Where Gumbo Was #438
Hallgrimskirkja, or Hallgrim's Church, would be noticeable even if it weren't Iceland's tallest building and largest church, and sitting on Reykjavik's highest elevation. It is one of those churches, like Gaudi's Sagrada Familia, that both define and defy what it means to be a church.
And it's a latecomer to the modernist scene: designed in the 1930s by Iceland's official state architect, Guðjón Samúelsson, construction wasn't finished until 1986, 41 years after work began. It's named for Hallgrímur Pétursson, an important 17th century figure in Icelandic church history.
Despite its clearly modern lines, meant to resemble Iceland's rocks, mountains and glaciers as well as the sea, some criticized it at the time as old-fashioned, or using too much of other styles and models, including Grundtvig's Church in Copenhagen.

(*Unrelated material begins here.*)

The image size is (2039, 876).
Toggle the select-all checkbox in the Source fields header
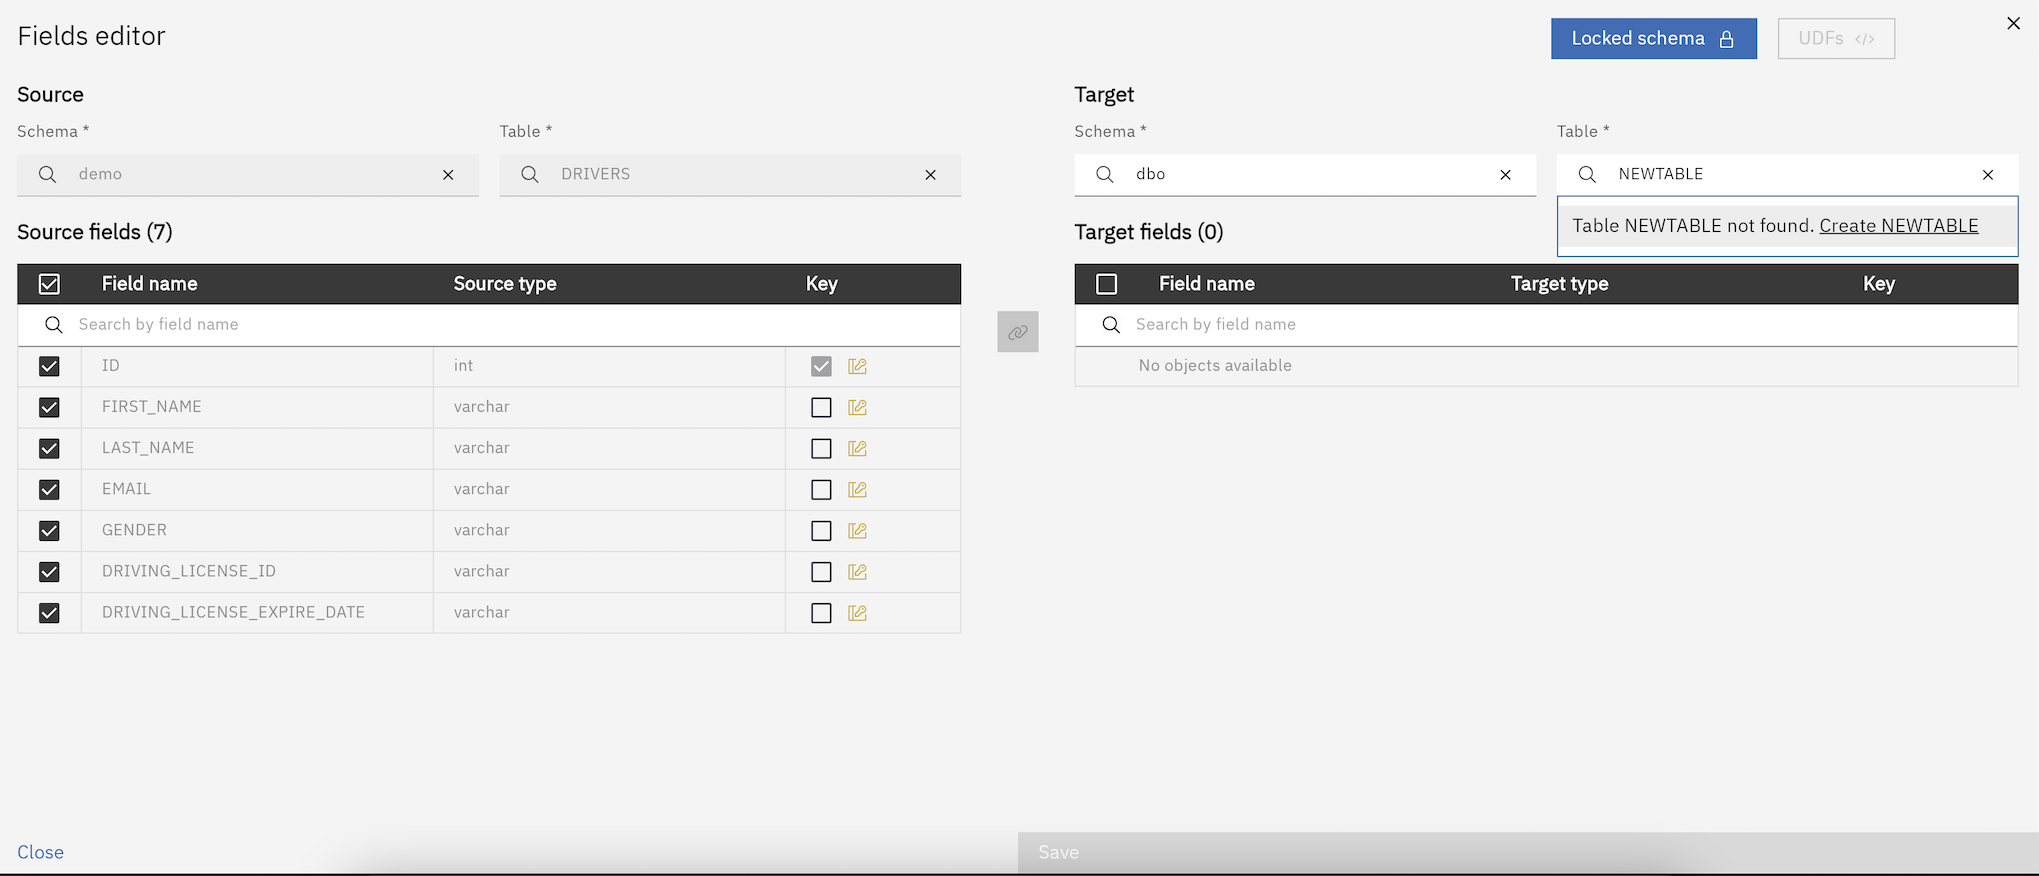(x=49, y=284)
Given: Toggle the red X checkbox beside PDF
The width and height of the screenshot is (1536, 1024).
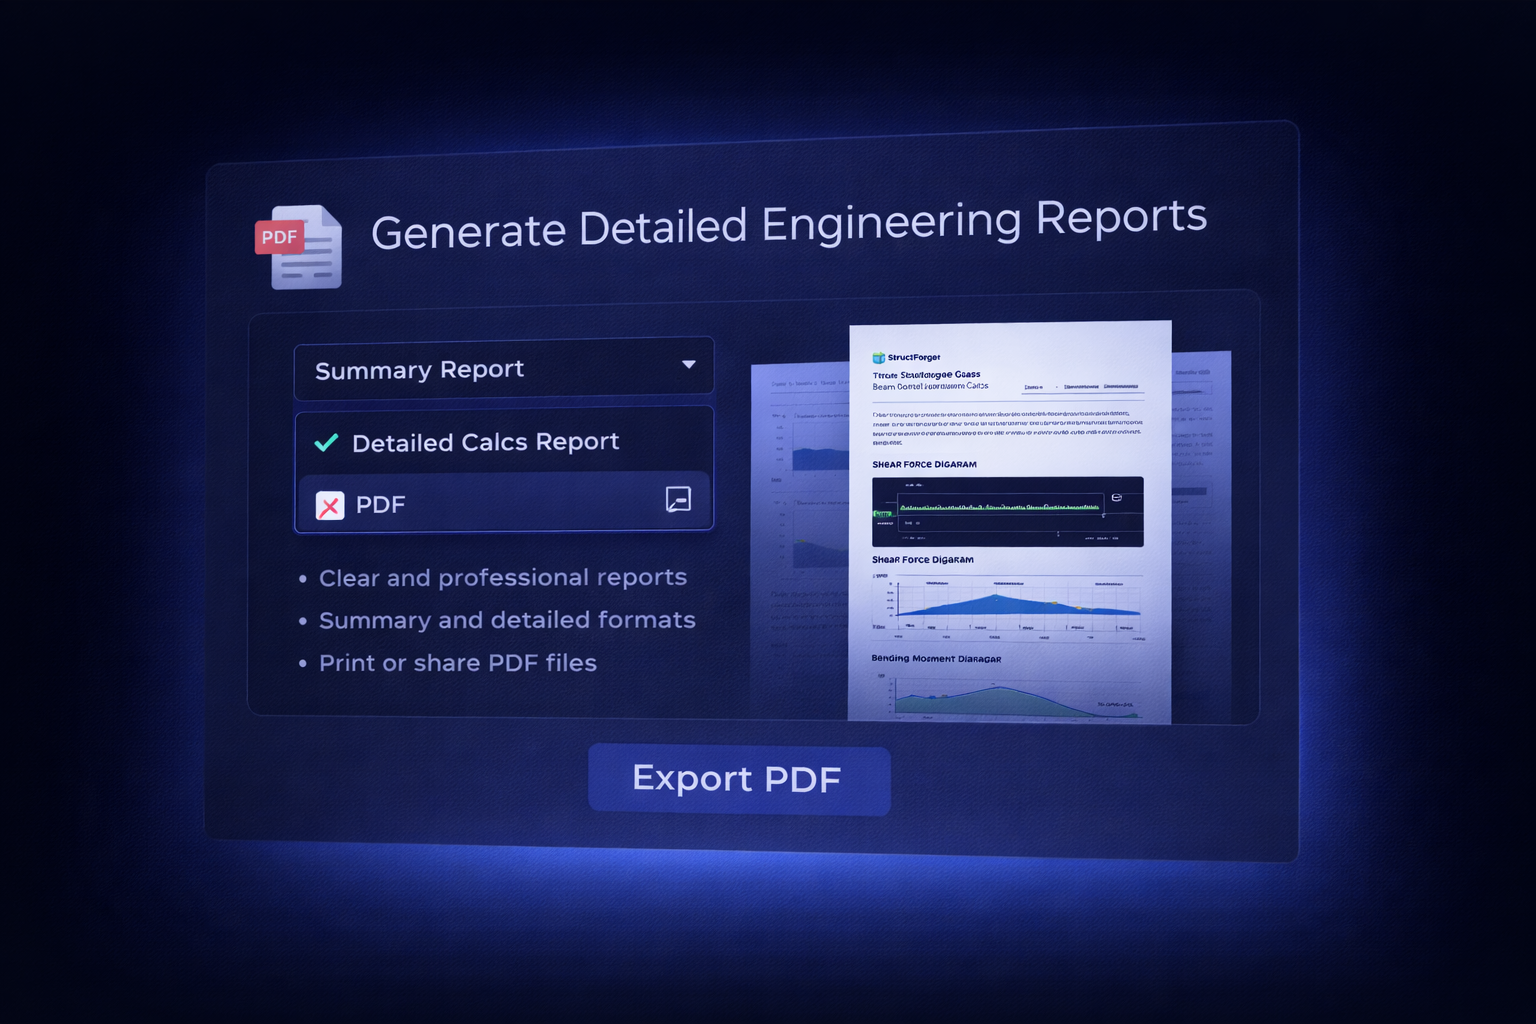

One criticism was acted on, though: the church was made taller because Iceland's Catholics had built their first cathedral only a few years before, and only a few blocks away. Christ the King Cathedral, above, is neo-Gothic and very tall, but also very narrow, and was also designed by Samúelsson. The Church of Iceland, which is Lutheran, was not going to let the Catholic cathedral have the laurels for height, and Hallgrimskirkja's tower was extended.
The strong designs on the inner and outer doors of Hallgrimskirkja interested me stylistically; they seem to show strong kinship to traditional themes of Viking-era pieces in Iceland, while also, especially in the lettering above, reminding of early 20th-century design.

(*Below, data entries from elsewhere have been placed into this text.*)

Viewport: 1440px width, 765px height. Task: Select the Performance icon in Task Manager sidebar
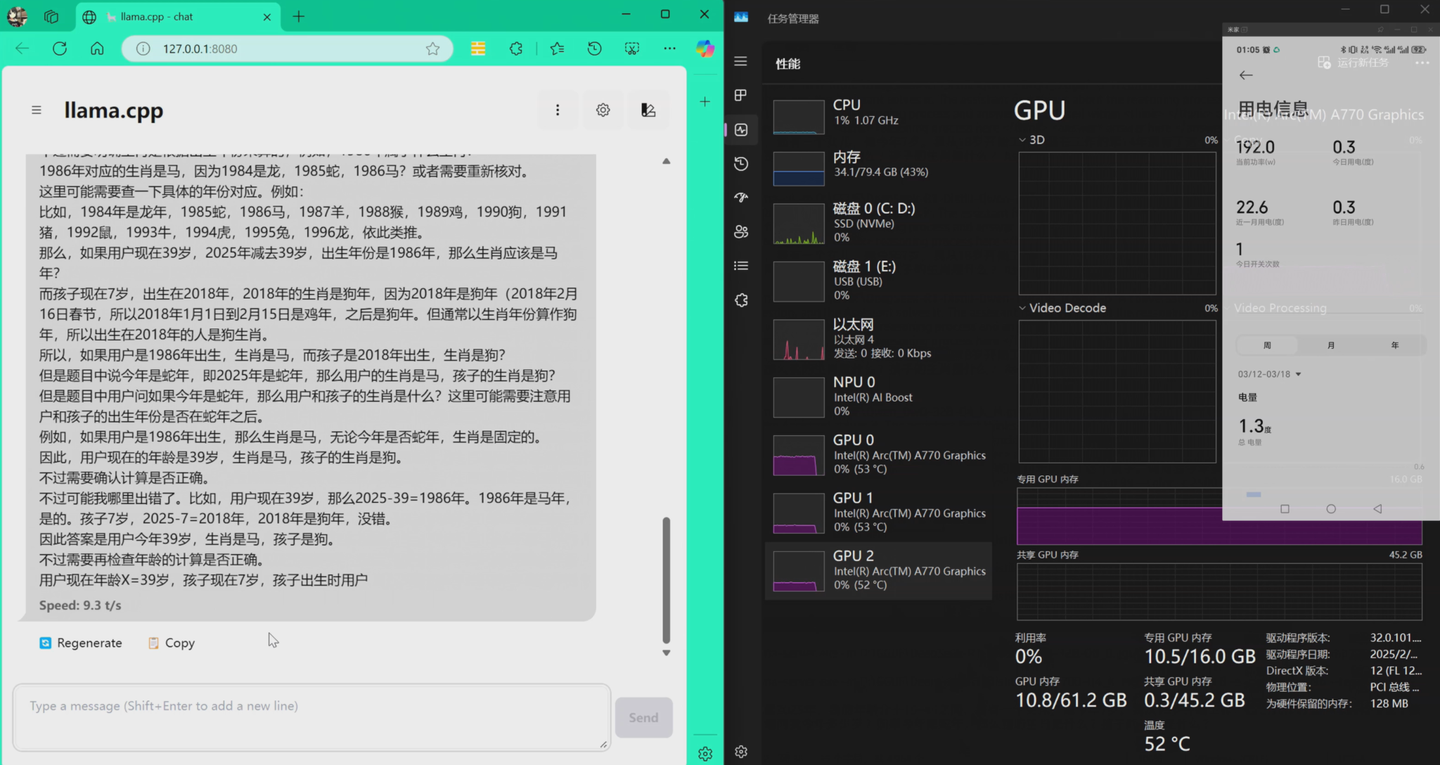pyautogui.click(x=740, y=129)
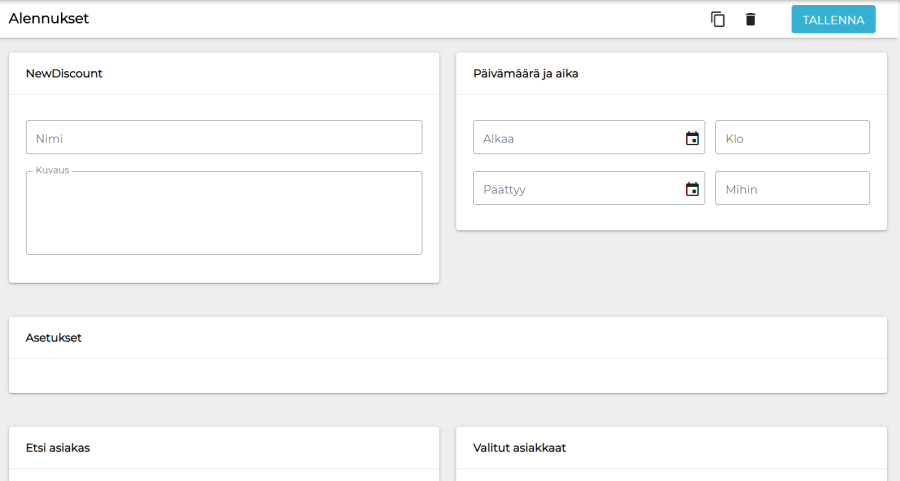Click the Etsi asiakas panel title
Viewport: 900px width, 481px height.
coord(58,448)
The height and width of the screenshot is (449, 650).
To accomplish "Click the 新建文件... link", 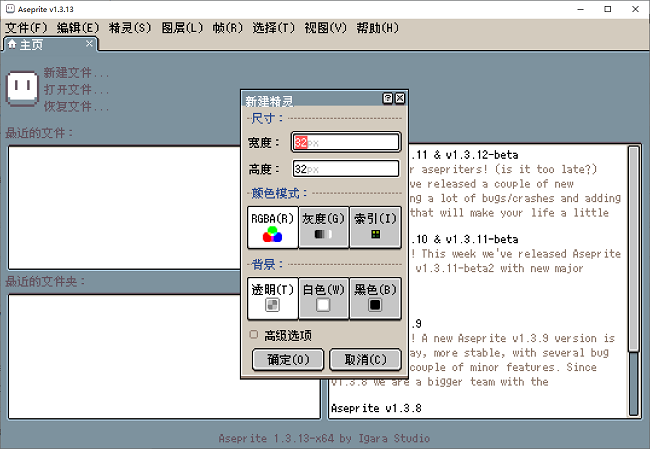I will [76, 73].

Inside, the decor is spare and simple, without the profuse images and artworks that might be found elsewhere. But there are also a number of really striking pieces, including a crystal baptismal font.
The furnishings, on the other hand, are blond wood and nice enough, but not really eye-catching. Tho backs of the benches swing across so that audiences can face the entrance of the church for organ concerts.
The organ is one of the church's glories; despite a functional but not very impressive case for its console, the 5200+ pipe installation is one of the best Art Deco-influenced installations I've seen anywhere.
The tower also serves as Reykjavik's equivalent of the Empire State Building; it's really THE place to go for a view of metropolitan Reykjavik, if you can call it that. I think of it as either the biggest small town ever, or a pocket world capital. Either way, there are great views from the tower
One of the views down is toward the Leif Ericsson statue that stands in the forecourt of the church, honoring the original Viking arrival in about 874. The statue was a gift from the United States in 1930, marking the 1,000-year anniversary of Iceland's parliament, the Althing.
Just for interest, here's another unusual church by Guðjón Samúelsson, in Iceland's small northern city of Akureyri; it was designed about the same time as Hallgrimskirkja, but actually finished in 1941. Guðjón Samúelsson was the first Icelander ever to receive an architecture degree.